*AIM OF THE EXERCISE*: How many lines in the records below contain the string "value"? Tally them and reply with the number alone.

*DATASET CONTENT*:

──────

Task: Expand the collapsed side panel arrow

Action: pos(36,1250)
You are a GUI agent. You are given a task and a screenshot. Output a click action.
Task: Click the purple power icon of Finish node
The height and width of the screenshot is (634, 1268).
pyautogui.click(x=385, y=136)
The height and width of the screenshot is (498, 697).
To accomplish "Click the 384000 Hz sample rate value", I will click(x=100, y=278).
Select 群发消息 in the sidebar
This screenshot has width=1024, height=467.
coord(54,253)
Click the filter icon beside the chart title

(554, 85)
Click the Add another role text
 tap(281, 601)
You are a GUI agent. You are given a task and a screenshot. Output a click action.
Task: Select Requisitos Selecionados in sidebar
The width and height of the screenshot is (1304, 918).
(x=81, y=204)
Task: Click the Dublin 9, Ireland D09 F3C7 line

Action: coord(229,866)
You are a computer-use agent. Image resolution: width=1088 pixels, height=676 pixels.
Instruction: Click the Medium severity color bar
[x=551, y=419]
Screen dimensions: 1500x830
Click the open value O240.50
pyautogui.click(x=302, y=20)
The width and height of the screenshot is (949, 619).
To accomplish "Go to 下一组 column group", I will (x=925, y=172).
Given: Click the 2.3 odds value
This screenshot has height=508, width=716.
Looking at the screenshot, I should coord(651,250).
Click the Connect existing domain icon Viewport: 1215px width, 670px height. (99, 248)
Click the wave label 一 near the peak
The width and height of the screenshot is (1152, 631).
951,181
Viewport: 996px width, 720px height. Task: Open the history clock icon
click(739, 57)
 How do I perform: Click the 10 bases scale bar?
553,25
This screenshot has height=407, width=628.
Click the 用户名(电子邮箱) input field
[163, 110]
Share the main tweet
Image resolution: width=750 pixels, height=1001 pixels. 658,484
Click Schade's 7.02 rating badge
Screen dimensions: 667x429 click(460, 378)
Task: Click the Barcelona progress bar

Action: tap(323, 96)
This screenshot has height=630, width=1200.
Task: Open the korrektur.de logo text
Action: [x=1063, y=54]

──────

*FULL SOLUTION*: 3